Just one question: Especially at the end of your post, in the lines that start with "It means that...", I get the sense that the current struggle that you have identified as modern vs archaic has become the new cold war of our age. This I find worrisome. I fear that we will be living through another era of cold war, with similar cruel tactics, justifiable by the goal of preventing the spread of Islamist rule in the moderate countries with muslim populations.

Already Arabs are held in the suspicious regard that was once reserved for Russians, there is a very clear sense of Us and Them, and the US administration is trying very hard to polarize the world according to countries who are "with us or against us", just like during the times of the cold war.

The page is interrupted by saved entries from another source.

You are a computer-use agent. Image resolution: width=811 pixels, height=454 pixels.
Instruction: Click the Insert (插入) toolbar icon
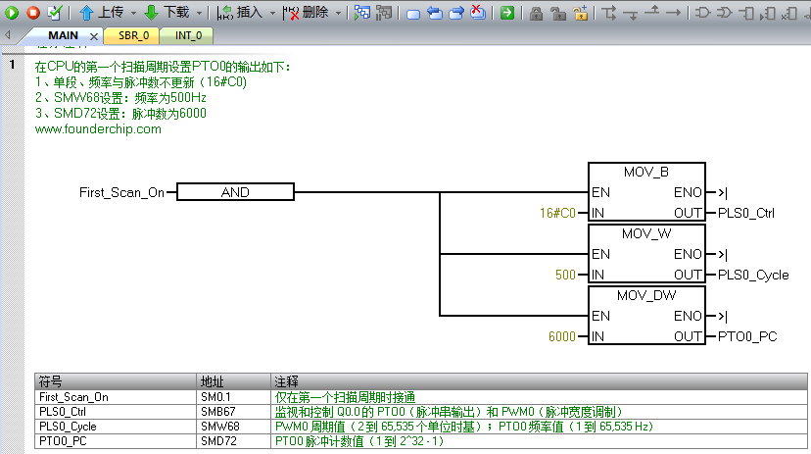click(225, 13)
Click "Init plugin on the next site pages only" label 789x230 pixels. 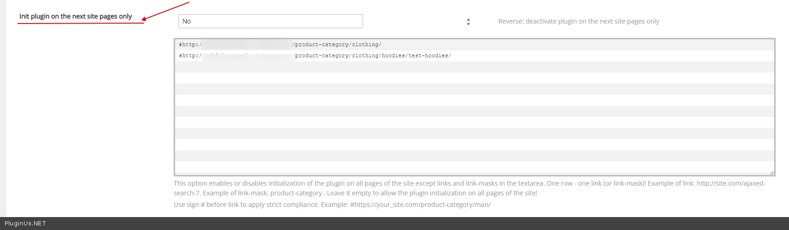point(75,16)
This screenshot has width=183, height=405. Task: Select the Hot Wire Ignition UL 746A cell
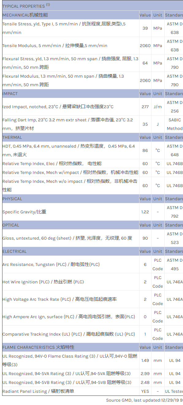click(x=174, y=282)
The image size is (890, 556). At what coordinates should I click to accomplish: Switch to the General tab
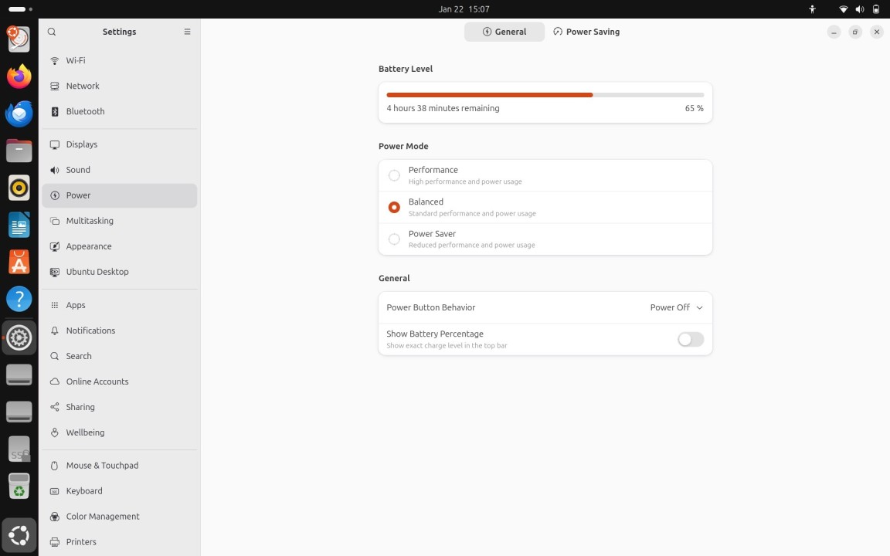click(x=504, y=32)
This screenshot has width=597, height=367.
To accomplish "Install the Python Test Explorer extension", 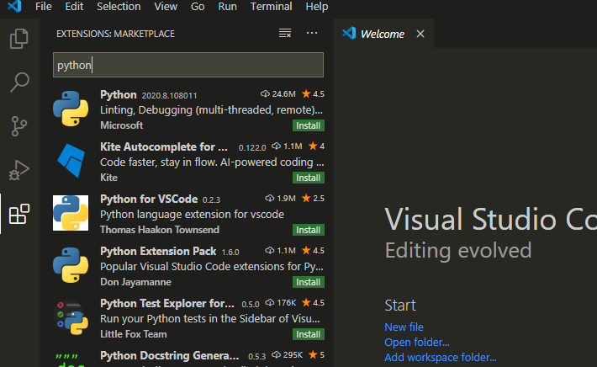I will (x=308, y=334).
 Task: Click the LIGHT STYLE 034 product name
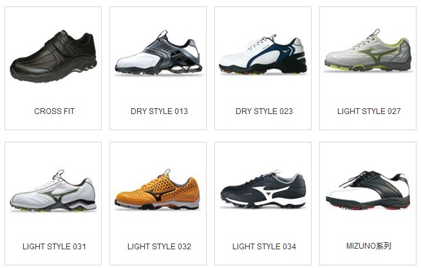point(264,247)
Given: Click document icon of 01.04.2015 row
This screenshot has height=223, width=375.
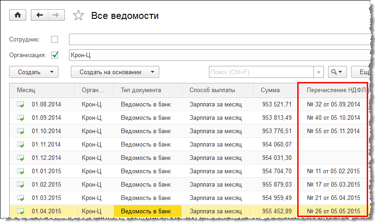Looking at the screenshot, I should click(x=21, y=211).
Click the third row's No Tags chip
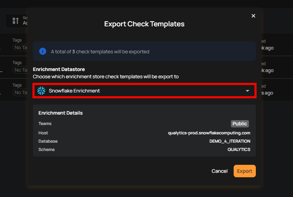The width and height of the screenshot is (293, 197). coord(20,92)
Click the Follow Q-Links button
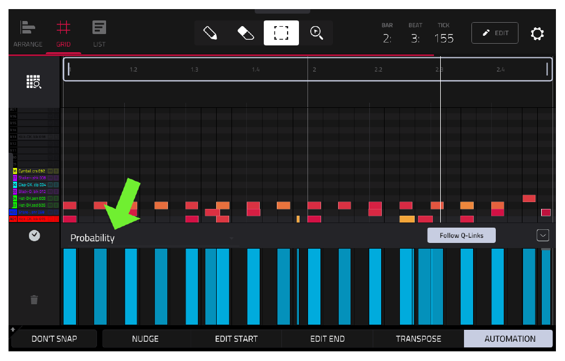 pyautogui.click(x=461, y=236)
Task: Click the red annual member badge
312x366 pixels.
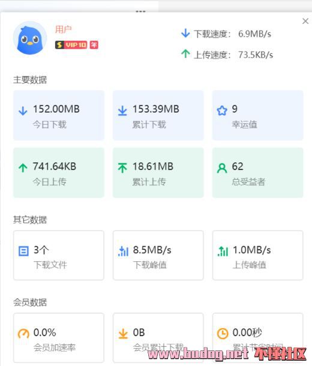Action: coord(94,45)
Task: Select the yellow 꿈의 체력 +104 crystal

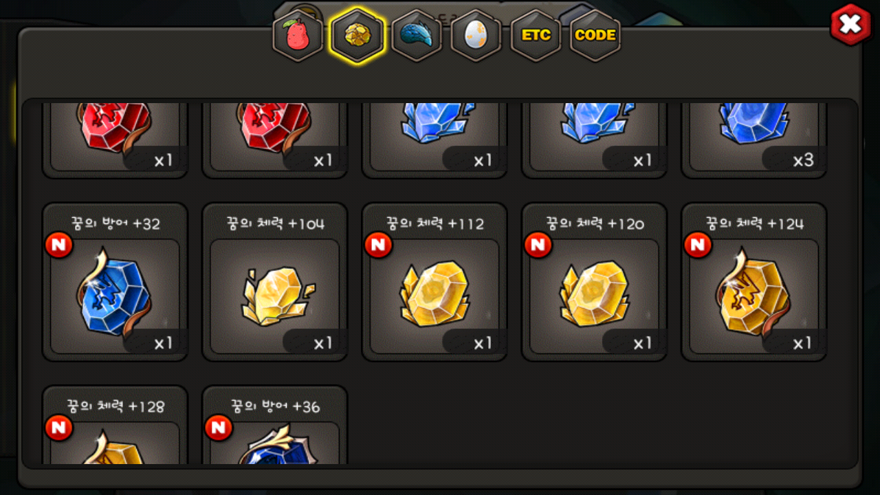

What do you think about this?



To: frankw1900 who wrote (2241)11/5/2002 5:01:48 AM
From: Bilow  Read Replies (1) | Respond to of 6901
 
Hi frankw1900; That was a great post, and I agree completely with your characterization of US actions during the Cold War as being necessary. I even agree that the current world competition is largely a matter of modernity versus archaicness (my lousy word choice, not yours).

But I don't agree that the US is the unique leader of that modernity. In terms of many aspects, Europe or Japan is the leader in modernity, not the US. The US is barely big enough to be 1/4 of the advanced world (and the right wing conservative portion of the US is an even smaller fraction of the advanced world). And there are many areas where other corners of the world are more advanced. With those other advanced nations, we are often at deep disagreement over the tactics of how to treat international relations.

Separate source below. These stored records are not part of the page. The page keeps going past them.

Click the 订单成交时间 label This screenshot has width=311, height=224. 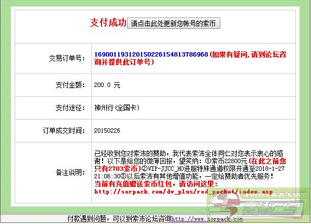[x=64, y=131]

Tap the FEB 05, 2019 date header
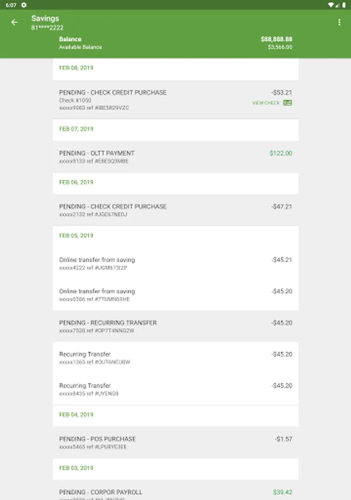coord(76,236)
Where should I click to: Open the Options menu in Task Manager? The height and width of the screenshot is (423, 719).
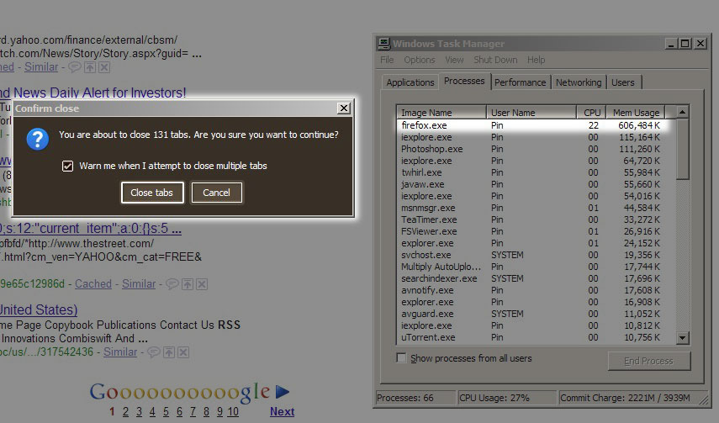tap(419, 61)
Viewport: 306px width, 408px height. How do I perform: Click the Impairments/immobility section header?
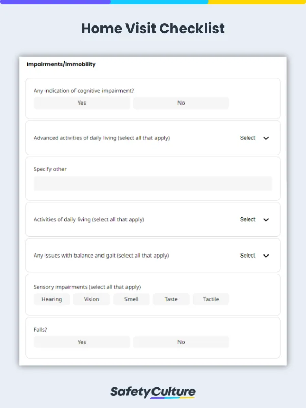pyautogui.click(x=61, y=65)
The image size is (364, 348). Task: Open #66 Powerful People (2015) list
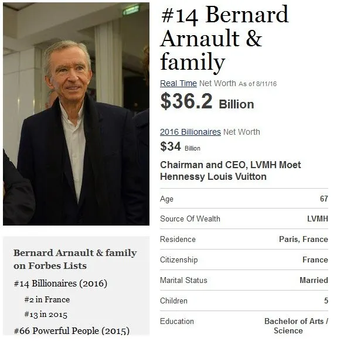tap(72, 330)
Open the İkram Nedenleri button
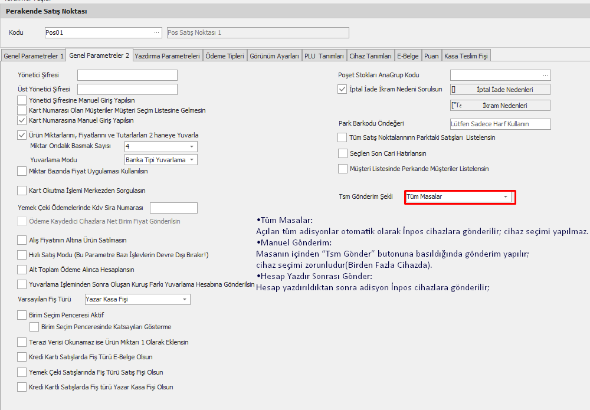The height and width of the screenshot is (410, 590). click(x=500, y=106)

Re: "Part of that strategy should be to make embracing modernity easy as possible because even then, for an unprivileged person in a poor country, it's still hard, hard work."

We agree on the desired objective, but disagree over the technique of getting there. I hold that our enemies will emulate us through simple envy. We need only wait (as we have waited with Iran), and in the absence of our pushing them to defend themselves, they will slowly embrace the future.

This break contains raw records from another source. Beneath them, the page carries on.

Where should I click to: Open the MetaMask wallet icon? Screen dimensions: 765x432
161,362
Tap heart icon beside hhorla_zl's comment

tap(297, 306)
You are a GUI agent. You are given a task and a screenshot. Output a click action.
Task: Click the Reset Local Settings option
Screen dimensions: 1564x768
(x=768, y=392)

Re: "Another part of the strategy should be to take the struggle to the aggressor and that does mean the ME and Asia. ..."

I agree that aggressors should be made to pay the consequences, but Iraq has not aggressed anyone for several years, and it ill behooves us to run around punishing countries for the past indiscretions of their leaders. Most of the advanced world agrees with me on this.

Re: "It means fully supporting those states which are trying to become modern."

If a state is starving, we should give it seed grain and instructions to plant it. If they are having trouble figuring out how to make a legal system work, we should offer them experts from our universities. If they are unhappy with the level of work accidents in their factories, then we should arrange for their equivalent of OSHA to receive education in the US. And we should do all these things quietly so that we don't rub it in their face that we are superior, but instead just that we want to see their citizens well fed, treated justly, or safe in their jobs.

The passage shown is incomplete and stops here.